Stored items
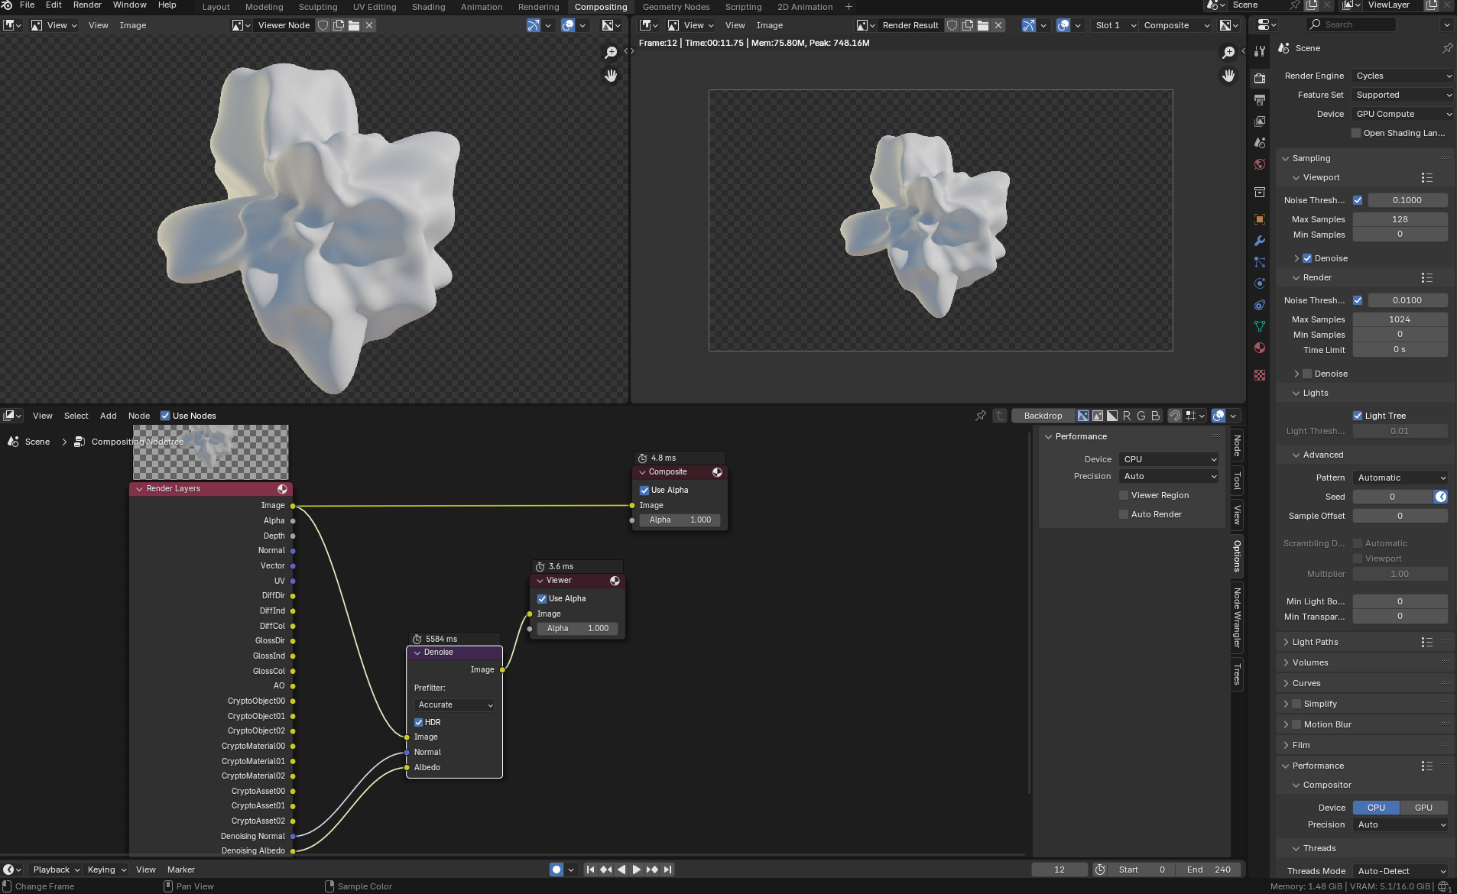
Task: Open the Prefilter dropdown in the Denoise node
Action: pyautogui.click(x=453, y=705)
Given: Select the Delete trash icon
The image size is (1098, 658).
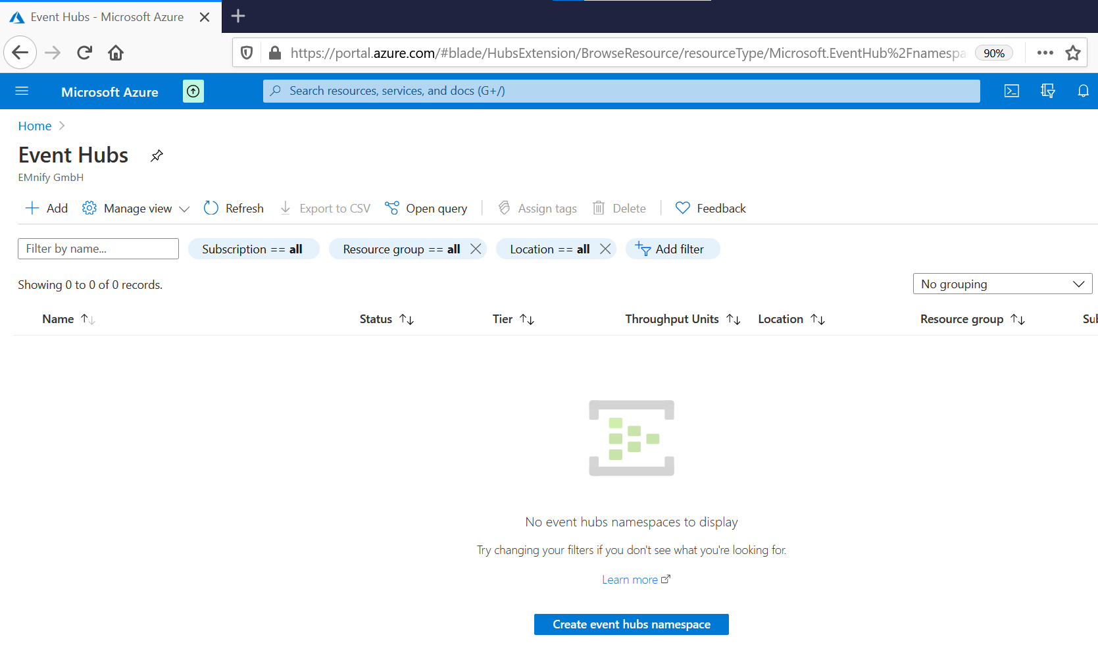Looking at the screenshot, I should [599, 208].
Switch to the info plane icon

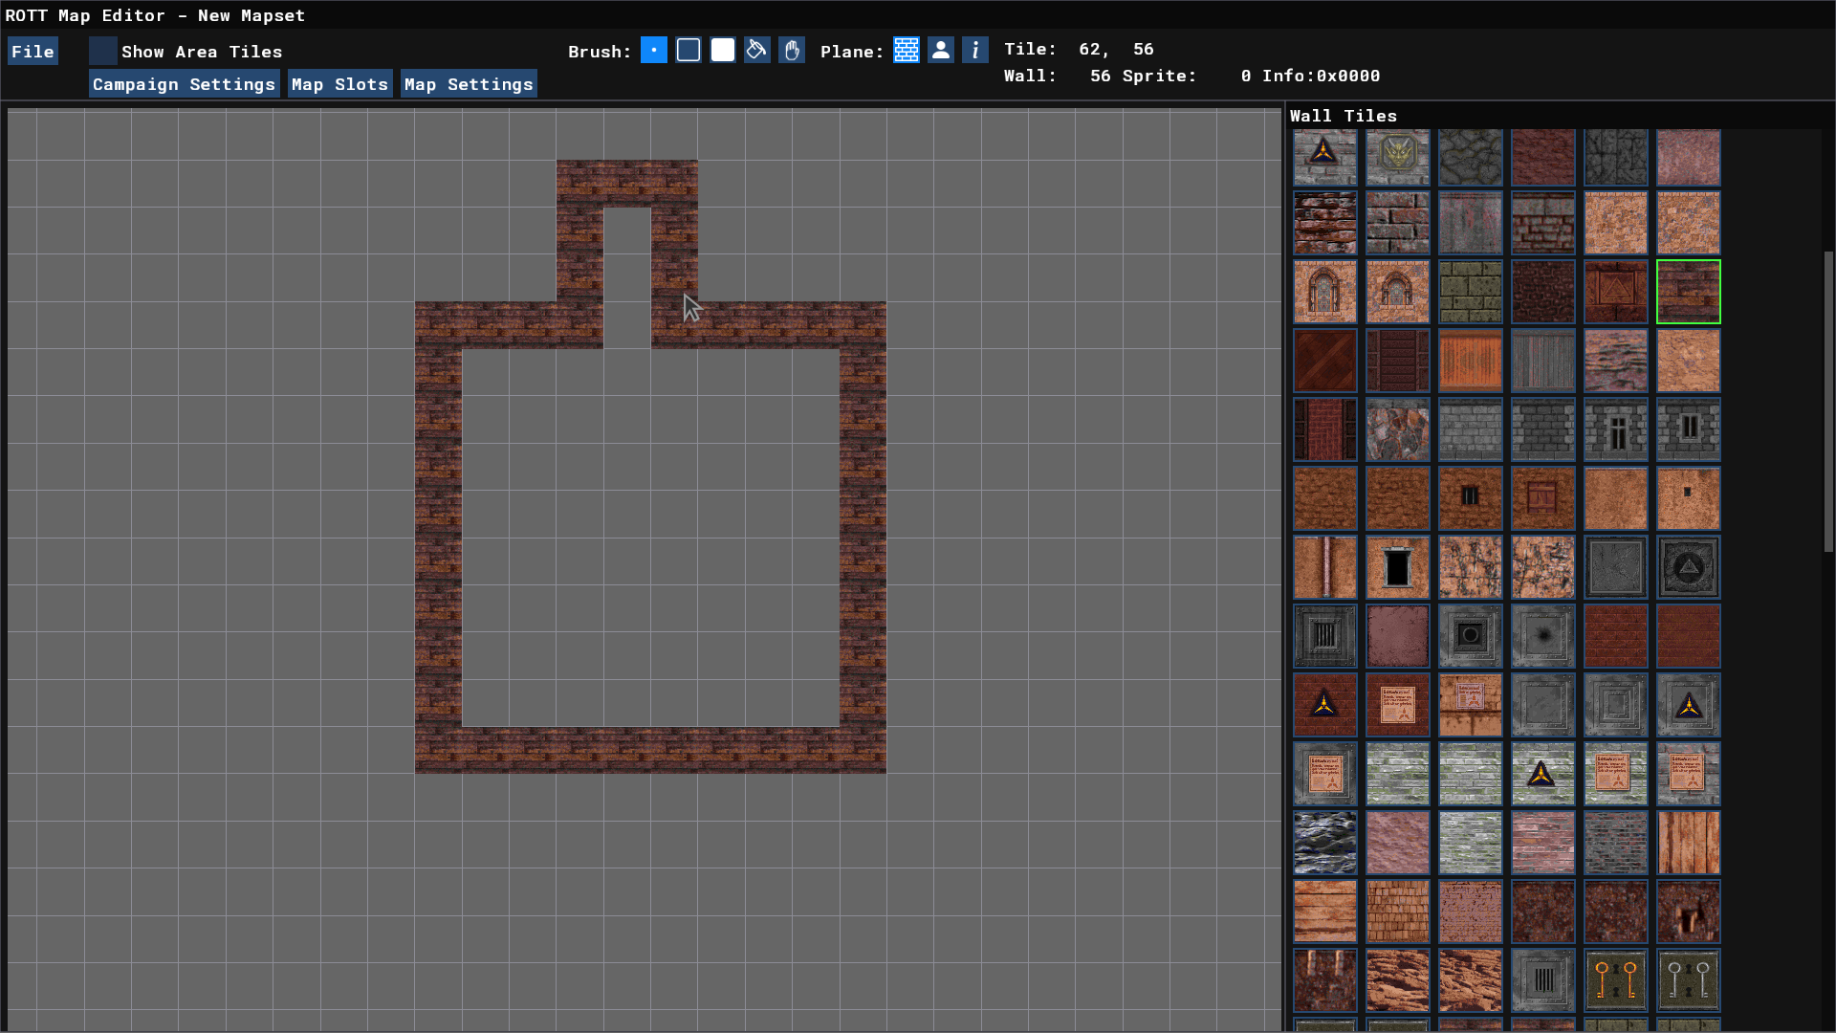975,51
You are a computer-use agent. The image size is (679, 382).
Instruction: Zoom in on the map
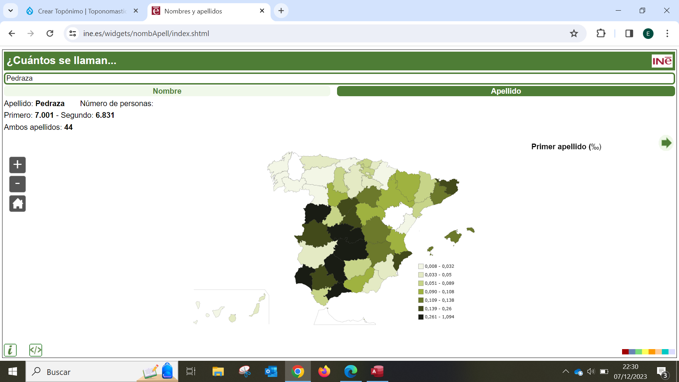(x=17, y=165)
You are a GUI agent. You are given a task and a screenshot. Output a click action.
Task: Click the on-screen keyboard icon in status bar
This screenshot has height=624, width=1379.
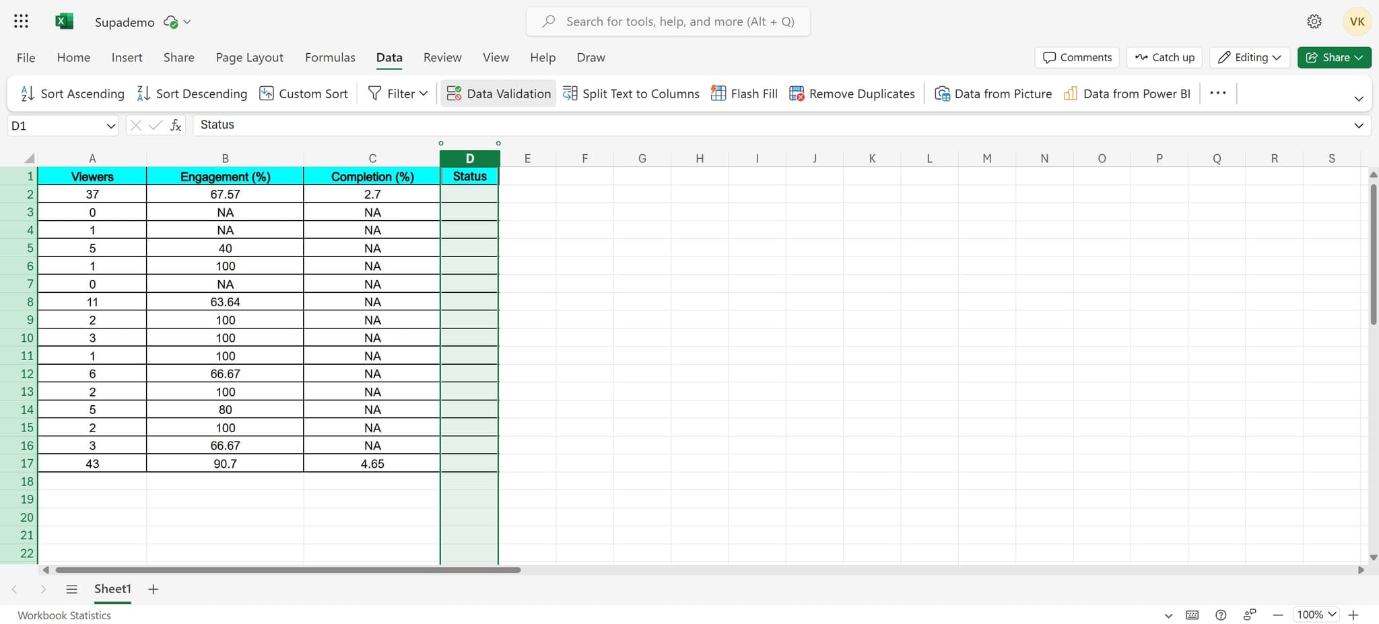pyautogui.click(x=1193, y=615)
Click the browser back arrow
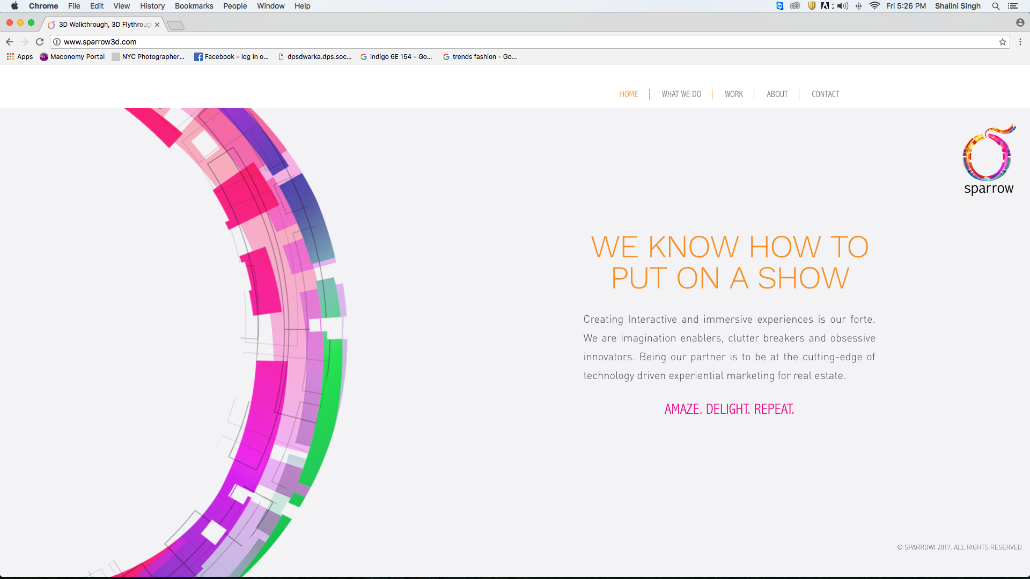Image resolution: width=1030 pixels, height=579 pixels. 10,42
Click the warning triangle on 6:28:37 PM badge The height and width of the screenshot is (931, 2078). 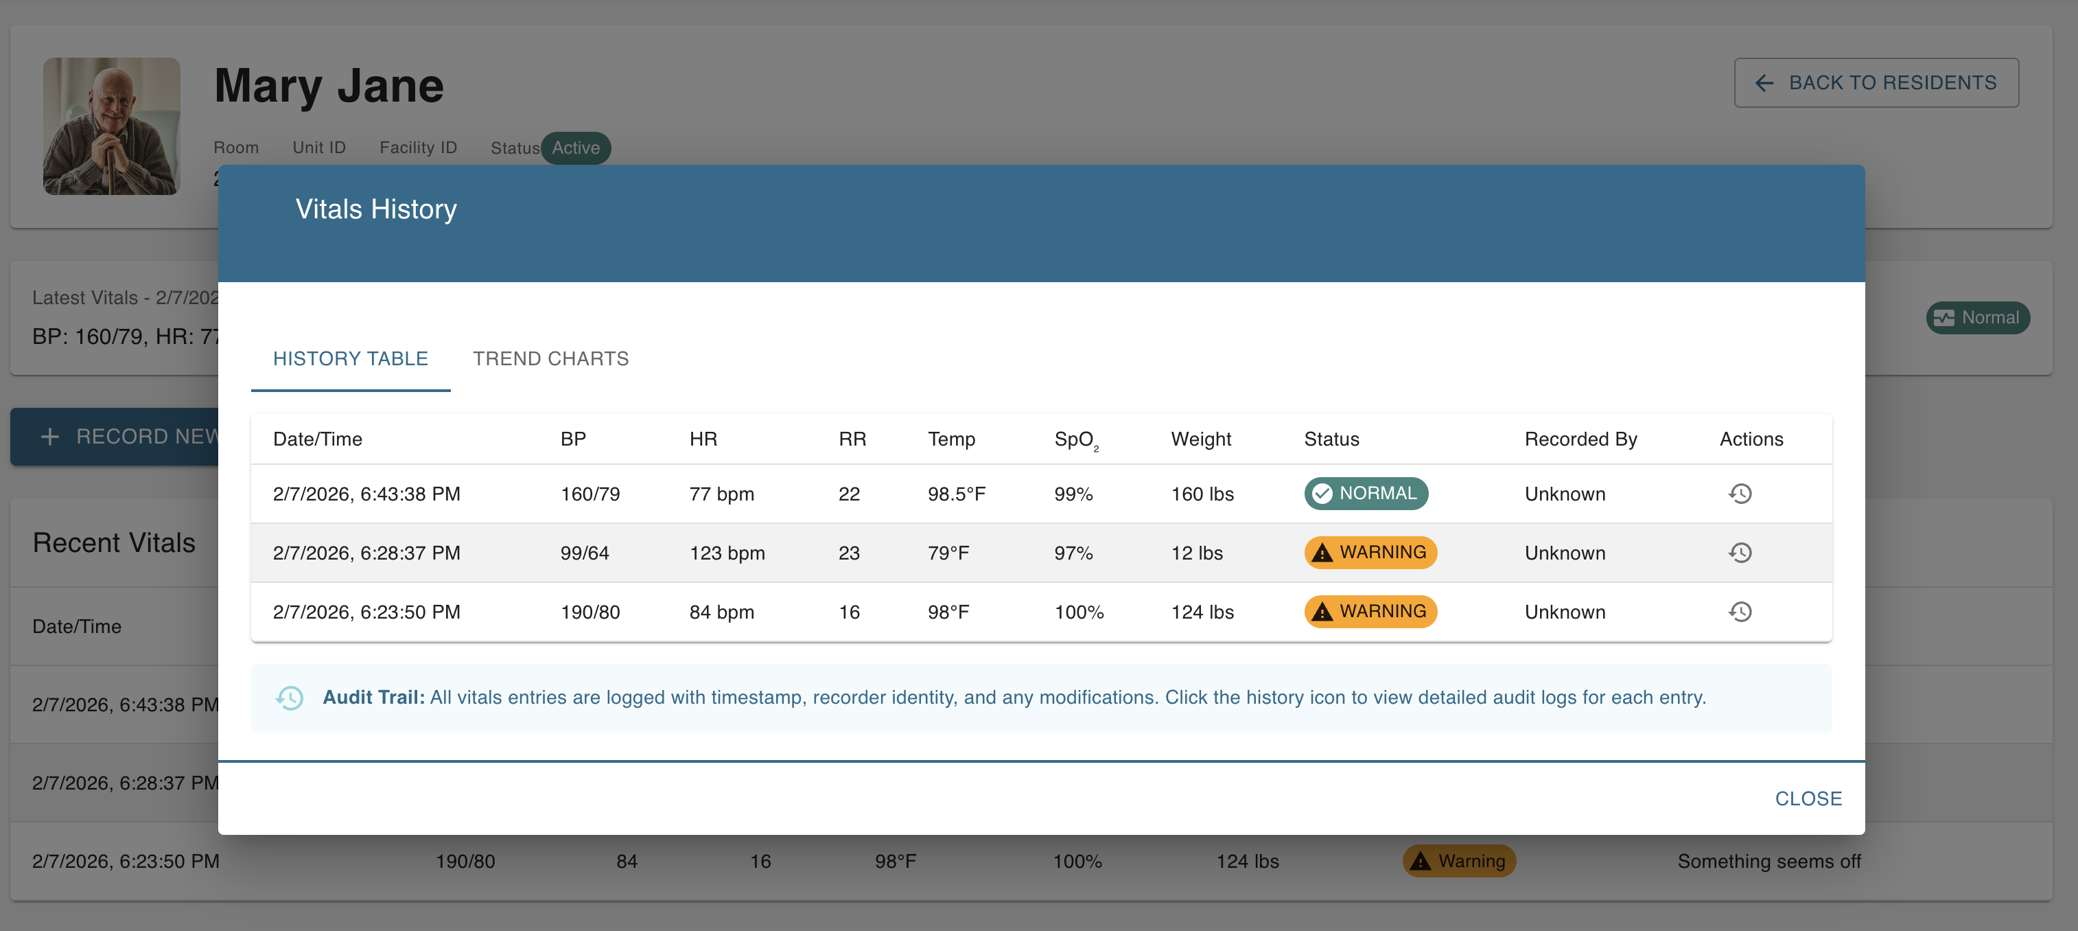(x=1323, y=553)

### [Work item]
Track down all lines above with the string "agent" and copy them.

### [Output of the task]
You are a computer-use agent. The image size is (679, 382).
You are a GUI agent. You are given a task and a screenshot. Output a click action.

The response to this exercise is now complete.